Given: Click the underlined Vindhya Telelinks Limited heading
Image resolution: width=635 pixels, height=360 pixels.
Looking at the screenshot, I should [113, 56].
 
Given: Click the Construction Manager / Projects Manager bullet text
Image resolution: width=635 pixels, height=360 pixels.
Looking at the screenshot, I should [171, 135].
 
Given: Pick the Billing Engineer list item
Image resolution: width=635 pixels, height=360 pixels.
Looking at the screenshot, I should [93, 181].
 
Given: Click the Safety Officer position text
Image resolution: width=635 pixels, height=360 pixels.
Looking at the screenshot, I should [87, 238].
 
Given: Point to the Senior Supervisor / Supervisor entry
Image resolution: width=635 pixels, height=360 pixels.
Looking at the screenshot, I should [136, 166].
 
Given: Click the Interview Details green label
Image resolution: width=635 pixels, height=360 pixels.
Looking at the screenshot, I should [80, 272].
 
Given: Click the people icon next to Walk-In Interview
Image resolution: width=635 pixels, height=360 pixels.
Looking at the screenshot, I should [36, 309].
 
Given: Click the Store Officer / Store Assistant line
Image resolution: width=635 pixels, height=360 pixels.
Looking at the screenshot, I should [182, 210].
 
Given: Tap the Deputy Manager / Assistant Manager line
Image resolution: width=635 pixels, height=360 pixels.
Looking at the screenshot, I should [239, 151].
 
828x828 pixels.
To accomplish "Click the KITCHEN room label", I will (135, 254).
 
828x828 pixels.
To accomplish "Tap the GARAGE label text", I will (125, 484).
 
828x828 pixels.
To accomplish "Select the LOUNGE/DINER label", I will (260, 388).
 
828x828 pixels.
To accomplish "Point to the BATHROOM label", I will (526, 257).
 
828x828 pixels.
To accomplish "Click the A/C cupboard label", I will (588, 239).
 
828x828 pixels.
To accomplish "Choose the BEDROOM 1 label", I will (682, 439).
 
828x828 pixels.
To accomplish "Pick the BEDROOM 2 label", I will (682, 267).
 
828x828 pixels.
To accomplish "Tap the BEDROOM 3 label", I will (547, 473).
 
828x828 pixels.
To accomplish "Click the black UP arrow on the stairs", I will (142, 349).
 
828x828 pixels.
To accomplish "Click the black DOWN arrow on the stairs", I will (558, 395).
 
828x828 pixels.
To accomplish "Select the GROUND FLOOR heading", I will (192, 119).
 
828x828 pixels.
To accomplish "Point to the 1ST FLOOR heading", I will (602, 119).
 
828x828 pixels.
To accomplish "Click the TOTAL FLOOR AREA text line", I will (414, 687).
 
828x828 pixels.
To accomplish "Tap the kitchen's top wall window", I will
——————————
Render every line of the items above as a numbered list, leaving out the blank lines.

1. Given: Click the underlined Vindhya Telelinks Limited heading
2. Image resolution: width=635 pixels, height=360 pixels.
3. Looking at the screenshot, I should [113, 56].
4. Given: Click the Construction Manager / Projects Manager bullet text
5. Image resolution: width=635 pixels, height=360 pixels.
6. Looking at the screenshot, I should [171, 135].
7. Given: Pick the Billing Engineer list item
8. Image resolution: width=635 pixels, height=360 pixels.
9. Looking at the screenshot, I should [93, 181].
10. Given: Click the Safety Officer position text
11. Image resolution: width=635 pixels, height=360 pixels.
12. Looking at the screenshot, I should [87, 238].
13. Given: Point to the Senior Supervisor / Supervisor entry
14. Image resolution: width=635 pixels, height=360 pixels.
15. Looking at the screenshot, I should [136, 166].
16. Given: Click the Interview Details green label
17. Image resolution: width=635 pixels, height=360 pixels.
18. Looking at the screenshot, I should [80, 272].
19. Given: Click the people icon next to Walk-In Interview
20. Image resolution: width=635 pixels, height=360 pixels.
21. Looking at the screenshot, I should [36, 309].
22. Given: Click the Store Officer / Store Assistant line
23. Image resolution: width=635 pixels, height=360 pixels.
24. Looking at the screenshot, I should [182, 210].
25. Given: Tap the Deputy Manager / Assistant Manager line
26. Image resolution: width=635 pixels, height=360 pixels.
27. Looking at the screenshot, I should [239, 151].
28. 828x828 pixels.
29. To accomplish "Click the KITCHEN room label", I will (135, 254).
30. 828x828 pixels.
31. To accomplish "Tap the GARAGE label text", I will (125, 484).
32. 828x828 pixels.
33. To accomplish "Select the LOUNGE/DINER label", I will (260, 388).
34. 828x828 pixels.
35. To accomplish "Point to the BATHROOM label", I will (526, 257).
36. 828x828 pixels.
37. To accomplish "Click the A/C cupboard label", I will (588, 239).
38. 828x828 pixels.
39. To accomplish "Choose the BEDROOM 1 label", I will (682, 439).
40. 828x828 pixels.
41. To accomplish "Pick the BEDROOM 2 label", I will (682, 267).
42. 828x828 pixels.
43. To accomplish "Tap the BEDROOM 3 label", I will (547, 473).
44. 828x828 pixels.
45. To accomplish "Click the black UP arrow on the stairs", I will (142, 349).
46. 828x828 pixels.
47. To accomplish "Click the black DOWN arrow on the stairs", I will (558, 395).
48. 828x828 pixels.
49. To accomplish "Select the GROUND FLOOR heading", I will (192, 119).
50. 828x828 pixels.
51. To accomplish "Point to the 1ST FLOOR heading", I will (602, 119).
52. 828x828 pixels.
53. To accomplish "Click the TOTAL FLOOR AREA text line", I will (414, 687).
54. 828x828 pixels.
55. To accomplish "Tap the kitchen's top wall window", I will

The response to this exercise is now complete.